Semantic Divertissements (1962) is an eccentric example of the Themersons’ collaboration. Stefan’s 1946 text and typographic adornment were conceived to accompany an existing series of drawings by Franciszka, as a form of commentary. The original drawings, mostly in ballpoint pen, have the quirky picturesqueness of much of her early work, poised between naiveté and the tragic / dramatic. The deadpan encyclopaedic language of Stefan’s semantic explanations, with their blend of fact, wit and profundity, matches them perfectly. The unassuming typeface is a good equivalent for the deceptive monotony of the drawings’ unchanging line. All the book’s elements contribute to a poetic dialogue between the extraordinary and the commonplace.

The same imaginative flexing of resources to the meaning and mood of a book is present in may others. Franciszka’s illustrations for Bertrand Russell’s The Good Citizen’s Alphabet (1953) delighted the author, heightening ‘all the points I most wanted to make’. A few years later she illustrated The Quest for Corbett (1960), a radio play by Harold Land and Kenneth Tynan. The distance between Russell’s elegant anarchy and the surreal knockabout of Lang and Tynan’s script is eloquently expressed in the contrast between her drawings for the two projects. To present the verbal spectacle of Queneau’s Exercises in Style (1958), the Themersons played a very different game. They used Stefan’s montage of the author’s photograph on the jacket, the typographic device of a proofreader’s corrections on the title page and illuminated the text with drawings not by Franciszka, the artist, but by Stefan, the writer. Each exercise starts with one of the witty contortions of his anthropomorphic alphabet.

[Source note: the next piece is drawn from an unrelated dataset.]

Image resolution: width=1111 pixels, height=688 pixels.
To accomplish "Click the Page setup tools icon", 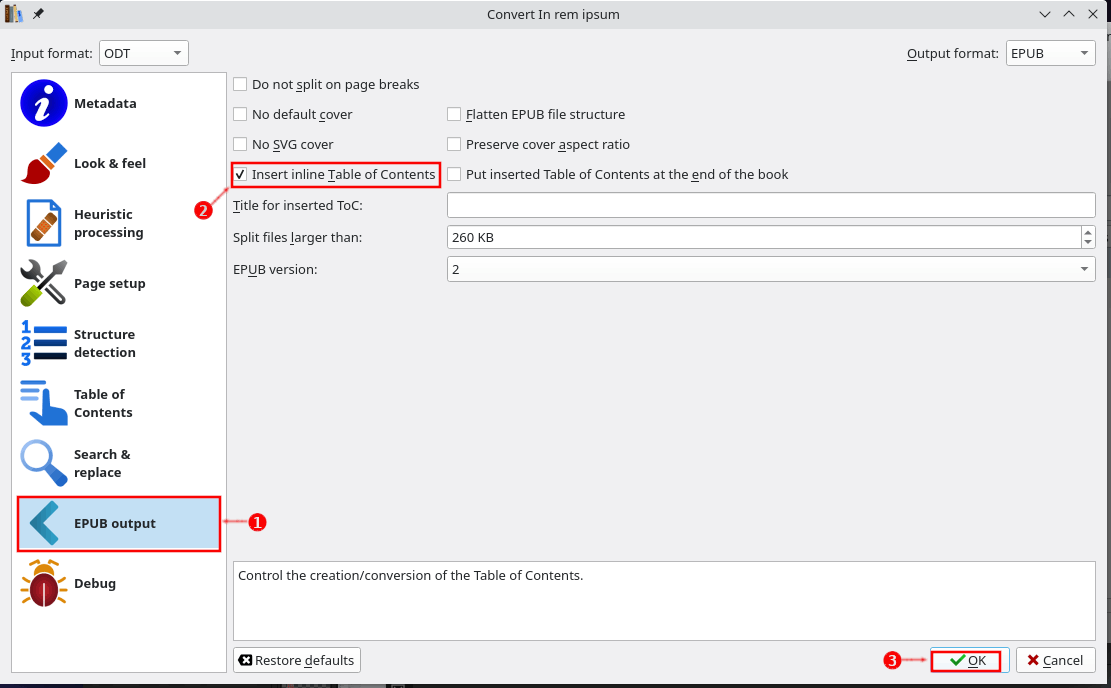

When they published the art of others, the Themersons found the means to give full rein to its distinctness. Their books of Gwen Barnard’s monoprint drawings in Shapes of the River (1955), of Stevie Smith’s drawings and hand-written poems in Some Are More Human Than Others (1958), or of Cozette de Charmoy’s haunted collage-novel The True Life of Sweeney Todd (the press’s 25th anniversary book in 1973) speak for themselves. The extraordinary care they took as editor and art director were freely acknowledged by the writers and artists who were published by them. Whether we judge the press by the tactile delights and singularity of its limited editions, or by the clean, accessible and economical pleasures of the later paperback format, its acknowledgement of the book as both literature and object commands our attention.

Reminiscing about the press towards the end of his life - by which time the shelf life of books in bookshops was fast diminishing - Stefan reminded me of the importance of keeping good writings available. It worried him that newcomers to Gaberbocchus books might look at the enterprise through the wrong end of the telescope. He was afraid that their interest might be of the ‘so that’s what they were doing’ variety, rather than seeing the value of the published material in the present, on its own terms. Looking at these extraordinary books now, in the content of their modern equivalents, I think he was right. Our first reaction is inevitably that of wonder at their exotic and arresting difference, strongest in the best-looking of the best-lookers. I was first attracted to them because of their aesthetic personality; I still am, even after working with them for years. But the homogenous path of seduction from there to the meaning of the books suggests that Stefan’s anxiety about the longer term was misplaced.

This article is based on an essay in the Themersons and the Gabberbocchus Press - An Experiment in Publishing, 1948-1979, published by MJS Books & Graphics, New York.